À l'avenir, les armateurs intégreront ces dépenses de soute accumulées dans leurs contrats de fret annuels. Cette stratégie vise à compenser les coûts de carburant durablement élevés. Le mécanisme pour cet ajustement est souvent appelé le Facteur d'Ajustement Soute (Bunker Adjustment Factor - BAF), une surcharge variable utilisée par les transporteurs pour naviguer dans la volatilité inhérente aux prix du pétrole brut et des carburants marins.

En prévision de ces surcharges de carburant plus élevées impactant les contrats à partir du 1er juillet, les détaillants ont stratégiquement accéléré leurs volumes d'importation de pointe en mai et juin. Cette mesure proactive leur permet de sécuriser les marchandises avant que les augmentations de tarifs n'entrent en vigueur. Les fabricants et les détaillants cherchent à faire transiter leurs produits bien à l'avance pour atténuer les obligations de paiement plus élevées à partir de juillet, une démarche qui a considérablement stimulé les volumes d'importation en mai au port à conteneurs le plus actif des États-Unis.

Au-delà des coûts de carburant, les clients prennent également en compte la possibilité d'une augmentation des tarifs douaniers sur certains biens importés plus tard dans l'année. La complexité de ces préoccupations est accrue par le paysage du trafic mondial modifié, avec une incertitude persistante entourant le Moyen-Orient et le passage sûr du détroit d'Ormuz. La normalisation du commerce mondial reste tributaire de la résolution de ces tensions géopolitiques critiques.

Répercussions sur les marchés

Le climat géopolitique actuel et son impact sur le transport maritime mondial présentent un scénario complexe pour les acteurs du marché. La flambée des coûts de transport et le réacheminement des routes commerciales affectent directement le prix des biens, les pressions inflationnistes et la rentabilité de divers secteurs. Les traders devraient surveiller de près les prix du pétrole brut, car ils sont intrinsèquement liés aux coûts du carburant de soute. Les fluctuations des références pétrolières comme le Brent et le WTI influenceront inévitablement les dépenses de transport.
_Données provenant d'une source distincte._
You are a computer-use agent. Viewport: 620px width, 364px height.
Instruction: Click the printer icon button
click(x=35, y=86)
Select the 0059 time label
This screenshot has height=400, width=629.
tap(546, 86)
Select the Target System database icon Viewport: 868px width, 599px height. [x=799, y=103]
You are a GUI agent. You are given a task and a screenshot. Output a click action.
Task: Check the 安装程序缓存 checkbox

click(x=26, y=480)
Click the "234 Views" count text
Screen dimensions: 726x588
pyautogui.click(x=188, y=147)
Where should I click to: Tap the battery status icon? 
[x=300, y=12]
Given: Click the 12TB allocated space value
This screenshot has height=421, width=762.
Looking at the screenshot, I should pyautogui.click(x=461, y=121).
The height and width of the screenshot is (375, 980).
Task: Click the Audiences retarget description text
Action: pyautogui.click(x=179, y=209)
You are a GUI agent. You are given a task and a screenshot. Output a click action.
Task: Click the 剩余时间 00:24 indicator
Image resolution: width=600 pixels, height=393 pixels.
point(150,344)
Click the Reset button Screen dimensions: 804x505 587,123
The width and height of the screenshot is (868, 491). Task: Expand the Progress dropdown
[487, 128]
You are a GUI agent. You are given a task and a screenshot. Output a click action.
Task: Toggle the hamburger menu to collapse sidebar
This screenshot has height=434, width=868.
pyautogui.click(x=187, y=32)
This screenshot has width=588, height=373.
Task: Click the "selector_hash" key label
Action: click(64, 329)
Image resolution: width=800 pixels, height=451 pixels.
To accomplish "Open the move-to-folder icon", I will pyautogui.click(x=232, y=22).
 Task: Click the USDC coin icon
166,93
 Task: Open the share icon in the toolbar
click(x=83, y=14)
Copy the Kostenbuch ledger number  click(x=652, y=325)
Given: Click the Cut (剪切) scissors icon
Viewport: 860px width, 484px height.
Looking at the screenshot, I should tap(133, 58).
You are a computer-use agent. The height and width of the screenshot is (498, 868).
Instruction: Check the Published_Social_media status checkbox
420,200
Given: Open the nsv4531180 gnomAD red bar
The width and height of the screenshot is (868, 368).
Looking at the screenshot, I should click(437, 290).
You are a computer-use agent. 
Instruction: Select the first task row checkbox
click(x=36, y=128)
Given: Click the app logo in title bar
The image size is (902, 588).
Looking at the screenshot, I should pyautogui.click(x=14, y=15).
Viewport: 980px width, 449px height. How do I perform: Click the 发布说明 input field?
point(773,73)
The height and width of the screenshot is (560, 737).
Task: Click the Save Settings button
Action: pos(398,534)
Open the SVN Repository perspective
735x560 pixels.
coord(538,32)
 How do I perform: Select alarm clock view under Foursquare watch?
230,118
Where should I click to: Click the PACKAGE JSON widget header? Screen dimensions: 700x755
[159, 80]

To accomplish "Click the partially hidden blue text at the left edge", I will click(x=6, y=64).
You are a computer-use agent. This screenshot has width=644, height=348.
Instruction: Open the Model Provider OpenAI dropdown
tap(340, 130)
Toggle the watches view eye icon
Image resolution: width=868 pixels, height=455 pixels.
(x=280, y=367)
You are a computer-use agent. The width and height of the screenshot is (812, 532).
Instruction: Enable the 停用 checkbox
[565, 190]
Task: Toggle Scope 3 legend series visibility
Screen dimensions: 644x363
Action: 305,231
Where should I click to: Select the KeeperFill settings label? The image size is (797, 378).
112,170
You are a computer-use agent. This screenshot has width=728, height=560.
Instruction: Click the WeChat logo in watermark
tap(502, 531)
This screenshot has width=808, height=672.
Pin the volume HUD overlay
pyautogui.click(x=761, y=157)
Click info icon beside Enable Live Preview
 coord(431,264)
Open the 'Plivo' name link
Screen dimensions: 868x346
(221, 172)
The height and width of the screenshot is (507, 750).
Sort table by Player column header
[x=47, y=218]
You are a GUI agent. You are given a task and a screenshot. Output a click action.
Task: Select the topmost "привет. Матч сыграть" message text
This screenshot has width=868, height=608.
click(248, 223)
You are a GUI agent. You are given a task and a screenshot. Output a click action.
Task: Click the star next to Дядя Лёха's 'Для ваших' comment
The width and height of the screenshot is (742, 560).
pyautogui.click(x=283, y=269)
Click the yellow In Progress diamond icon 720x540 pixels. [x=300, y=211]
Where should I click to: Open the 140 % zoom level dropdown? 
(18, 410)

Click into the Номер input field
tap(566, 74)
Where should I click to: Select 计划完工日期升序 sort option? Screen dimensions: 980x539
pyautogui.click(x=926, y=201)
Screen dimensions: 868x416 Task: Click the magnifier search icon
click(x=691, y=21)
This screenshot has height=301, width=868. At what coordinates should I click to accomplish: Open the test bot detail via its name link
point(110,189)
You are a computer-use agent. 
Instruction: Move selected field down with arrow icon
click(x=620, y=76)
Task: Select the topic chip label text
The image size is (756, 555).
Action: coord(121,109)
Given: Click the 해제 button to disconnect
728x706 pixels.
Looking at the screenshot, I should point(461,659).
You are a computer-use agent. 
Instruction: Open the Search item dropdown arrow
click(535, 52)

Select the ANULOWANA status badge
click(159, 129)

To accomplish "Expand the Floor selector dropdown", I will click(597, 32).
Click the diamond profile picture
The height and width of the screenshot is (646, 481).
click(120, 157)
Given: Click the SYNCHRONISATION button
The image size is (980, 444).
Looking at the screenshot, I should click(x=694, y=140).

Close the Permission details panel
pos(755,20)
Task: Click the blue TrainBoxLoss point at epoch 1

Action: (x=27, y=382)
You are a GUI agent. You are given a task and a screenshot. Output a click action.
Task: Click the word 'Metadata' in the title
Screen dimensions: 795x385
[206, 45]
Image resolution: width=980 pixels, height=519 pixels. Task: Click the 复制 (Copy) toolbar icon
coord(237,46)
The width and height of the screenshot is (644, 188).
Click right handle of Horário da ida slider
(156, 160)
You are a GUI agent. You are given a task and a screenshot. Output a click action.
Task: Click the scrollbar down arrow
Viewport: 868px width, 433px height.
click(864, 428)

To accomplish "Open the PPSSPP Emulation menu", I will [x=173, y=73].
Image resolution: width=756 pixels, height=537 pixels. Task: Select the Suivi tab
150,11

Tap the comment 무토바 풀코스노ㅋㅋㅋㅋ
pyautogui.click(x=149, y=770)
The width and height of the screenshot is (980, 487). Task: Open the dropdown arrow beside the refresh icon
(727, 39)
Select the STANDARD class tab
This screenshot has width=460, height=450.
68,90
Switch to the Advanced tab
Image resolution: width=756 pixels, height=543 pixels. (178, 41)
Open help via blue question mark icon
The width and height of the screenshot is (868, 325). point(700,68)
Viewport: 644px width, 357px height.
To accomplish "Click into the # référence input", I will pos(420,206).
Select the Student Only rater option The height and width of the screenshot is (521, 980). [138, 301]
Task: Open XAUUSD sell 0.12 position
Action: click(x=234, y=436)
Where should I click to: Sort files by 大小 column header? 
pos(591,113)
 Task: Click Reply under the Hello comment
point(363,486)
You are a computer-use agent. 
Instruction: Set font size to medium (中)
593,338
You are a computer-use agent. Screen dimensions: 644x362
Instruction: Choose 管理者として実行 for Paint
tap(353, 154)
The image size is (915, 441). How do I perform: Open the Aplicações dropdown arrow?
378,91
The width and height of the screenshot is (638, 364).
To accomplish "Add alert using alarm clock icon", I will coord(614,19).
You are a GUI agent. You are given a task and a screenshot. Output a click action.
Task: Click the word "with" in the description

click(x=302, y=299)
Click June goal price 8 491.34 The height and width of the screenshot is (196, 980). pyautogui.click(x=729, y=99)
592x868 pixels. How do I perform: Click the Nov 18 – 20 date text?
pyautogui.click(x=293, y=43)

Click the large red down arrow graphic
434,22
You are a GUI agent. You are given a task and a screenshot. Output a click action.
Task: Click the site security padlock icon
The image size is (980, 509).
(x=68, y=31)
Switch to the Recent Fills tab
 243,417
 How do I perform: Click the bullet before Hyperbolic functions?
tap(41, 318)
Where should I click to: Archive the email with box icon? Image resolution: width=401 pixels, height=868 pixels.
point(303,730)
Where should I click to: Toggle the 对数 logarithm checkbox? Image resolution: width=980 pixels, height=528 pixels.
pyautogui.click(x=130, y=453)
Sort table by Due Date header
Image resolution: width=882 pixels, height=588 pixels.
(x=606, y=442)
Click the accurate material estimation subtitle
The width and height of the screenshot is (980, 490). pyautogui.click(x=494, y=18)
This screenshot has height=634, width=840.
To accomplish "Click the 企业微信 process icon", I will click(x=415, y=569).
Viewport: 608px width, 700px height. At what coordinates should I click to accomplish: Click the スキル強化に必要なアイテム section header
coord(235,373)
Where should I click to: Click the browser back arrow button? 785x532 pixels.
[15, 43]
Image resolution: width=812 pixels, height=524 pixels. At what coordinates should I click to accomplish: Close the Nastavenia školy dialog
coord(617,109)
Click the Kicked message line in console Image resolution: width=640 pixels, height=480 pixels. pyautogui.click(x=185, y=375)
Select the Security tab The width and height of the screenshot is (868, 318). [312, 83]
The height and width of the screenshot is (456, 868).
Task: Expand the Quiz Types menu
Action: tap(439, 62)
De plus, l'indice du dollar américain (DXY) pourrait connaître de la volatilité ; un dollar plus fort pourrait partiellement compenser les coûts d'importation plus élevés pour les consommateurs américains, tandis qu'un dollar plus faible pourrait exacerber les effets inflationnistes. L'impact sur les secteurs des biens de consommation courante et des biens discrétionnaires est également significatif. Les entreprises fortement dépendantes de composants ou de produits finis importés feront face à des pressions sur leurs marges. Les investisseurs pourraient envisager des changements dans la résilience de la chaîne d'approvisionnement et se tourner vers des entreprises aux stratégies d'approvisionnement plus localisées ou diversifiées.

En outre, le coût accru du transport des marchandises pourrait conduire à une réévaluation plus large des stratégies de gestion des stocks mondiaux, favorisant potentiellement les initiatives d'onshoring ou de nearshoring.